Tracy Morgan has apologized profusely for his homophobic comments during a Nashville stand-up appearance, making it abundantly clear that he doesn’t in any way excuse his statements because they were expressed in the middle of a performance. Louis C.K. begs to differ.
C.K. had already tweeted his thoughts on the controversy, writing, “Tracy Morgan said something wrong, evil, cruel, ignorant and hilarious … He was on a comedy stage, not at a pulpit.” He’s now elaborated on the defense in an interview with Slate:
He didn’t stand on a public stage and say this stuff. He didn’t make these announcements: “Here, America, are my views.” Where you say something makes a huge difference about what you say and what it means and what you let yourself say … I think the person who really fucked people up and hurt people with Tracy’s words was whoever took it out of that Nashville club and put it on the national stage — whoever called Huffington Post or whoever started this shit, and said, “Guess what Tracy Morgan said,” and announced it to the rest of the world. He wasn’t trying to say it to the rest of the world. So when I read stuff like, How are gay people going to feel when they read this? Well they didn’t have to read it! They weren’t part of that show. Maybe there were gay people there who were laughing. You don’t fucking know. Nobody gets to say that they represent anybody and they’re offended on behalf of the whole world …
I have to defend it, because if I was in his role, if I was in his situation, which I might be someday — which I already am for having said something on his behalf — I would want someone to step forward and say something. This is a freedom that I live off of …
It’s a dumb thing to take at face value. You’d have to be a moron. And if you do, you are not allowed to laugh at … any jokes that have any violence or negative feelings attached to them, ironically or otherwise. I think there’s a lot of hypocrisy in that. If anybody thinks that what he said is true and there’s no comedy in it, don’t come to my shows. I’ve said to many audiences that I think you shouldn’t rape someone unless you have a good reason, like you want to fuck them and they won’t let you. That’s worse than what he said! And I didn’t wink and say, just kidding. I just said it.
Okay! C.K.’s point — that comedians have to be granted the freedom to be as offensive as they want to be to get a laugh — is fundamentally sound, and it’s one that has been previously brought up in this situation (Chris Rock more or less said it, although he took it back). The strange thing, though, is that Morgan has already apologized. You could of course argue that Tracy is just trying to save face and actually does believe, as C.K. argues, that he’s in the right to say whatever the hell he wants while onstage.
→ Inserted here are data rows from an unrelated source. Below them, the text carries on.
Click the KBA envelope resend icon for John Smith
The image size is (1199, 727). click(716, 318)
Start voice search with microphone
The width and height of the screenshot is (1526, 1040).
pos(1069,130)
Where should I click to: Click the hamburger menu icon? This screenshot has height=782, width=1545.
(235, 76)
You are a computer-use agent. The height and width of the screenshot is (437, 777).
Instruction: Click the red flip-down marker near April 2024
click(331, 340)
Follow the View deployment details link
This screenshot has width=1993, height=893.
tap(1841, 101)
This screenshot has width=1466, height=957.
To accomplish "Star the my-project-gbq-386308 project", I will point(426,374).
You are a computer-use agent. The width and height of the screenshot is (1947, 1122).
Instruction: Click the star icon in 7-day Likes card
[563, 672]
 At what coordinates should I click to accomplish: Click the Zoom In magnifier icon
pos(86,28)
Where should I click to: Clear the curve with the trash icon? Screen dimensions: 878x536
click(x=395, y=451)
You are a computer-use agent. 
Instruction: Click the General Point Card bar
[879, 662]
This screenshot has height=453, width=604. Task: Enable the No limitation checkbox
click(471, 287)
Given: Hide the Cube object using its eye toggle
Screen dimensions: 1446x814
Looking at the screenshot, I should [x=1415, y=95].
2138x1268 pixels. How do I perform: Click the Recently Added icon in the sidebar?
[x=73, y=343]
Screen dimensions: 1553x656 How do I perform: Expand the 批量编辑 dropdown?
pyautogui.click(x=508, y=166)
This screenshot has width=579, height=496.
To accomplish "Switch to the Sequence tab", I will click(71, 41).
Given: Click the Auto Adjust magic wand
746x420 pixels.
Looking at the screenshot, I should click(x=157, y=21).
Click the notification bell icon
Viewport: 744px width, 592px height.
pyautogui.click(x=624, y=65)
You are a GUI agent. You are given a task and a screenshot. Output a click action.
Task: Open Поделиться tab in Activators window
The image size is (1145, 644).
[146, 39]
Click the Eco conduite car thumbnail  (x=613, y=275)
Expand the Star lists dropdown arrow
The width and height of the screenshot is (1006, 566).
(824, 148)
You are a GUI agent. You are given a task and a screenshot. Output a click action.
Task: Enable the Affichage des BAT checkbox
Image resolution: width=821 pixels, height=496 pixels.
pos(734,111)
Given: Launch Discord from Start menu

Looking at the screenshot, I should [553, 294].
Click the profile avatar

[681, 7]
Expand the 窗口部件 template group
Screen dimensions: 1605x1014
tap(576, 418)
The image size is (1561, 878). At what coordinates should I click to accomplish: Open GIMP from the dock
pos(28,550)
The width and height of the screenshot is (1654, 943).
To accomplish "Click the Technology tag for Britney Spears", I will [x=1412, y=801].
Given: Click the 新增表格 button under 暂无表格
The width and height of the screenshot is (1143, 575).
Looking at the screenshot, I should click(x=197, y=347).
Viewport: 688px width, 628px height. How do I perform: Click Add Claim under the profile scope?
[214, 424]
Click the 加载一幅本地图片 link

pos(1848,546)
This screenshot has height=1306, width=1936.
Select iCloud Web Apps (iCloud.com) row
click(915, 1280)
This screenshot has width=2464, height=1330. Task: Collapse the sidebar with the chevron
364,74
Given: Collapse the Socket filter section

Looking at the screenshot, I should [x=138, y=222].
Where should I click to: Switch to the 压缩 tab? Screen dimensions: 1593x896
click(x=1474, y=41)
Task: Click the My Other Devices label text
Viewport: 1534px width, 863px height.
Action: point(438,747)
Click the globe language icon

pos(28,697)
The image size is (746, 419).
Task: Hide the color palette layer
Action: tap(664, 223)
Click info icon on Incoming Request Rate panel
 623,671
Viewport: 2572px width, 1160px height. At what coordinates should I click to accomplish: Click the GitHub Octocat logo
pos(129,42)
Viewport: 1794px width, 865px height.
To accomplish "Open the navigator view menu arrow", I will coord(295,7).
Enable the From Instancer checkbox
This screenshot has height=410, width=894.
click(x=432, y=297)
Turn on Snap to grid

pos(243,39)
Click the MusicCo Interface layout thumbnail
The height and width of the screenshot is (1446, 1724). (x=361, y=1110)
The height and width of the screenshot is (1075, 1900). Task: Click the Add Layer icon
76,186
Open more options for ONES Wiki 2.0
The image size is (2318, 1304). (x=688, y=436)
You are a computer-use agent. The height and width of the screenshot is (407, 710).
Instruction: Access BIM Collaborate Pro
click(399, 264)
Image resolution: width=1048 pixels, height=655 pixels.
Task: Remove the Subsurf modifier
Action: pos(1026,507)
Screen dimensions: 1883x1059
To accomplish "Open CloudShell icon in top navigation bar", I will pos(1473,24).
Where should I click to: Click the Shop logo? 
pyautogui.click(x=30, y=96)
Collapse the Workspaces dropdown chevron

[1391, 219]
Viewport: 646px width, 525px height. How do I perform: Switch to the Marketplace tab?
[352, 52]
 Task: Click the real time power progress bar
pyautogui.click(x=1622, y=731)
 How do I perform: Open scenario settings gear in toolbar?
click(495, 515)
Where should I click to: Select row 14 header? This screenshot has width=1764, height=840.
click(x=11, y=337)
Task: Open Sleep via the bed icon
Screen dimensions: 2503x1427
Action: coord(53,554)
But Morgan at least sounds sincere. Like this: “What I am most sad about is the comments I made about kids and bullying. I would never want any young person to think that I wasn’t on their side and if any young person thinks they can bully a young gay kid, come see me at 30 Rock. On the corner, I would be happy to meet you.” Louis C.K. is a very smart guy, and he argues his point of view, which should in no way be given short shrift, in an engaging and entertaining fashion. But if Tracy Morgan himself thinks he screwed up, maybe, in this case, Tracy Morgan screwed up?